I am an over-sharer. I know, I know, you are shocked beyond belief, but it’s true. This is one of two blogs I keep. I use my real name in neither but I do link to posts from the other blog from my Facebook page, so my meagre cadre of ‘friends’ can read them if they so desire. There I post about important issues (film, television, books etc) and although I confess to some of my sins and foibles, I am fairly circumspect about what I write given that people who know me might read it.
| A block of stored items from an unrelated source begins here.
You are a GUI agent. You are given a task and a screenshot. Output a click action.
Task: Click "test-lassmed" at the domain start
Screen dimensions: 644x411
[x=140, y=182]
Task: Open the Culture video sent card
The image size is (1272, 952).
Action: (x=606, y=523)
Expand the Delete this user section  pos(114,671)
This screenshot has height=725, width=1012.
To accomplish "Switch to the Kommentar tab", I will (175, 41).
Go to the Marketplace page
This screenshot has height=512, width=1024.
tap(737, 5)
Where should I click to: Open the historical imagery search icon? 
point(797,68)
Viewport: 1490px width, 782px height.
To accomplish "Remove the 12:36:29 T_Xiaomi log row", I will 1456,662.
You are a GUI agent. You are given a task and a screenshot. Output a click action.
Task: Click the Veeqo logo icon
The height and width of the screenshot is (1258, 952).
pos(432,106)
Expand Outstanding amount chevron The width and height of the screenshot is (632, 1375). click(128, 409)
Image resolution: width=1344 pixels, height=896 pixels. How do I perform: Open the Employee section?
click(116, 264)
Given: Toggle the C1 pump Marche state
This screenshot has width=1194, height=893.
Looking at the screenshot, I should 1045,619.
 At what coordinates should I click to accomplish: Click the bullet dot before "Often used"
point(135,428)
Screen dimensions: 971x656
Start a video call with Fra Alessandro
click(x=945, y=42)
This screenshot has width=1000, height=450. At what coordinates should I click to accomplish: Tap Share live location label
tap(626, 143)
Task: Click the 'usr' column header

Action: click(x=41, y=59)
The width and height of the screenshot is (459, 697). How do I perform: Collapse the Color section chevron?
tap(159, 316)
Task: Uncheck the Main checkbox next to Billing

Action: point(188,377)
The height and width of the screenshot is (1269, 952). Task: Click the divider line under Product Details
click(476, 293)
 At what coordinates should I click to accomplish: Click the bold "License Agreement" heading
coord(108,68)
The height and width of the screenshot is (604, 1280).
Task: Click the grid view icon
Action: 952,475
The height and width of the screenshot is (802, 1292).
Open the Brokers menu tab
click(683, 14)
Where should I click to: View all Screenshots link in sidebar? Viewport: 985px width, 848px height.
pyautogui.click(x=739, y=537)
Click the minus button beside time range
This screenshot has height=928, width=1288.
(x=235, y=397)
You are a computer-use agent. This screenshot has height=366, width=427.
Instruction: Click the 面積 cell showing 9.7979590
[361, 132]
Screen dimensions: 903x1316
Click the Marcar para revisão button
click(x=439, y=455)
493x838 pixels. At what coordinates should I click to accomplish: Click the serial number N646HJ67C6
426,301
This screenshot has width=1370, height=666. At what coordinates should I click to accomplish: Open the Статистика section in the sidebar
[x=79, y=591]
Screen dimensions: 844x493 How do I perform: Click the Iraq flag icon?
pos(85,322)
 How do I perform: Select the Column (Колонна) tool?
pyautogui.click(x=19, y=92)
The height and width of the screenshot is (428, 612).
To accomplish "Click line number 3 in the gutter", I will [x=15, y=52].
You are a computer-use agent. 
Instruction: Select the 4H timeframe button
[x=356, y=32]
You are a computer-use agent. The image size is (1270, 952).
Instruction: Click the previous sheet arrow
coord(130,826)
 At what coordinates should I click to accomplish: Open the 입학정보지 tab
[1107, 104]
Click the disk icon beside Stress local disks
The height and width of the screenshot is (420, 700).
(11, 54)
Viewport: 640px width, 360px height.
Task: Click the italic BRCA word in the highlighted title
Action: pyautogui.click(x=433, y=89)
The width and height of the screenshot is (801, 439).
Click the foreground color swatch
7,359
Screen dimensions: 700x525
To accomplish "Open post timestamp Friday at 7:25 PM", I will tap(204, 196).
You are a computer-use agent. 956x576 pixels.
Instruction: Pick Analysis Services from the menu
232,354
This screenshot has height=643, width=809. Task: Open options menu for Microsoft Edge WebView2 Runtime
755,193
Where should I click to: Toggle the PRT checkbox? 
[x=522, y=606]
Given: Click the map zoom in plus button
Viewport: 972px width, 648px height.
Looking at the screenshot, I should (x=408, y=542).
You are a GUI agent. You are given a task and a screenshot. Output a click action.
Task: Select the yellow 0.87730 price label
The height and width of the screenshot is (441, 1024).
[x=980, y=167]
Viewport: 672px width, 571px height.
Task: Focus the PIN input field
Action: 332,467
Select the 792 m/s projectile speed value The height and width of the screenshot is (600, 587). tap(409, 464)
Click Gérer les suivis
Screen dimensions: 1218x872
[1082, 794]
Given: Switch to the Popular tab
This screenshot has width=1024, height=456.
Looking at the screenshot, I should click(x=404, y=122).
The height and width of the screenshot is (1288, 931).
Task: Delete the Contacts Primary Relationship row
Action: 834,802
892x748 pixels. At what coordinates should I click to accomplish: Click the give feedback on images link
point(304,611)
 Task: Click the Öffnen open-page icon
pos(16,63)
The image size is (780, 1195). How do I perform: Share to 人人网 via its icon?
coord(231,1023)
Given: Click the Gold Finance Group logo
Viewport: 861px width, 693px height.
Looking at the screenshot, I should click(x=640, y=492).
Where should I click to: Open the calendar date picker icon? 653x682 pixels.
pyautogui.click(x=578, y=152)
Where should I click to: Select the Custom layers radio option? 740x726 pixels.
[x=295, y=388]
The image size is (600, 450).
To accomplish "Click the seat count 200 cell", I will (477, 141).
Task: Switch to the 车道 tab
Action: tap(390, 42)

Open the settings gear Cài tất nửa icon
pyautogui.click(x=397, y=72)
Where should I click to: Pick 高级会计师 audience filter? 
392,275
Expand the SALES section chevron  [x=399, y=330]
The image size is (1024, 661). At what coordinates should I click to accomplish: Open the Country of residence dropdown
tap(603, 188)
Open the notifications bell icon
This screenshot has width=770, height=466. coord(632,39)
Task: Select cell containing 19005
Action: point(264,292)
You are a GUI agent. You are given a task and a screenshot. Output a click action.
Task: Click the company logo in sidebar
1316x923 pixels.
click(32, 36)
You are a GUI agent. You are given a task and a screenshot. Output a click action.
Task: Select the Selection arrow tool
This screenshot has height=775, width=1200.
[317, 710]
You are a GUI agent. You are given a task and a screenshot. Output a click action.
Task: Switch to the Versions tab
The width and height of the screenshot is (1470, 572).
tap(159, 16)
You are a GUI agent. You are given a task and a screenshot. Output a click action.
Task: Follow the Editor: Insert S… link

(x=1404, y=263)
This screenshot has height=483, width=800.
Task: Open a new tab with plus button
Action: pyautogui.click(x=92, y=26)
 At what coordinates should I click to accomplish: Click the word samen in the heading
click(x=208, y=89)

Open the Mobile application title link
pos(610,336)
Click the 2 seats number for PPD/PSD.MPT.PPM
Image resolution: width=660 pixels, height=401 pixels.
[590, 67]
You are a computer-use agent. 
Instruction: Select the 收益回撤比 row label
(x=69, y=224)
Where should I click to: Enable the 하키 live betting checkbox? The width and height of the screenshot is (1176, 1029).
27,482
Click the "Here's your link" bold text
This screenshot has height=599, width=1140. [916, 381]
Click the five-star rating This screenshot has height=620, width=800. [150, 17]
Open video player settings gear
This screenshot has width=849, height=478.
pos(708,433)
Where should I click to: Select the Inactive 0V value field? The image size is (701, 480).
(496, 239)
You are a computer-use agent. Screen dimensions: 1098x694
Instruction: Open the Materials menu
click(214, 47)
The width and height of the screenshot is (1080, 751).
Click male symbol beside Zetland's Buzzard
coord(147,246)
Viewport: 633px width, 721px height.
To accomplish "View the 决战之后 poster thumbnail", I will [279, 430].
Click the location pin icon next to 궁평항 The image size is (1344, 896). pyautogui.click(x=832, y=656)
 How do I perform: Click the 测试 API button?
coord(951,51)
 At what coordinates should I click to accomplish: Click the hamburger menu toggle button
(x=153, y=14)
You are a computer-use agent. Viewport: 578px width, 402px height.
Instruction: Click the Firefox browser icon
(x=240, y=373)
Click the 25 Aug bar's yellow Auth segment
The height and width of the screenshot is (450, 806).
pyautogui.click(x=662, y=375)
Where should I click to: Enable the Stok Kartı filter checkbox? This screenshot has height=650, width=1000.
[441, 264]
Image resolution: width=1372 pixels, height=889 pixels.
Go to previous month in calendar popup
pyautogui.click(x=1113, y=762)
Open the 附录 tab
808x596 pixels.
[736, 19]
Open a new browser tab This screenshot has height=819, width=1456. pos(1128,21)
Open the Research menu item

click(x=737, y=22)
This blog is different, obviously; because I write with no real audience in mind at all. I write about whatever issue is plaguing me in that moment. There are no drafts, no revisions and no real moderation. This blog is reminiscent of the emails I send my family and close friends. I just blurt stuff out and what fills the page is an eruption of my thoughts and feelings – untempered by worries about how I am perceived.
What I notice and I have commented on before is how often I go on and on about guilt. I feel guilty for eating this, not eating that; guilty for not exercising; guilty for not doing tasks on my to-do list. Guilt guilt guilt. And I confess it here. And to friends and family – though mostly my mother! I wrote some time ago about going through old diaries and noticing that nary a page passed by without me commenting on my weight and what I had and hadn’t eaten or how many times I had or hadn’t been to the gym (note this was when I actually went to the gym!).
I notice in my discussions with my parents that I feel the need to ‘confess’ things to them. Things I don’t need to confess; things that aren’t often that bad, but I feel the need to get it off my chest (ie. I slept in and didn’t do the chores I’d planned, or I got angry at the builders who have been procrastinating around my apartment for 2 yrs etc). I’ve realised this blog is like that. I don’t feel as bad if I share my naughtiness with someone. Anyone. There is an entire religion built around the notion of confession. Sadly no one here is absolving me of my sins… but they are perhaps less burdensome because I share them. I type them, they appear on the screen and fly off into the ether.
Whether I am just allaying my guilt and sharing my ‘load’ with someone or hoping for absolution, I do get something out of putting fingers to keyboard like this. I can (perhaps) even be a tad more honest than I would if I was confronted by a real person with judgmental expressions rather than a computer screen!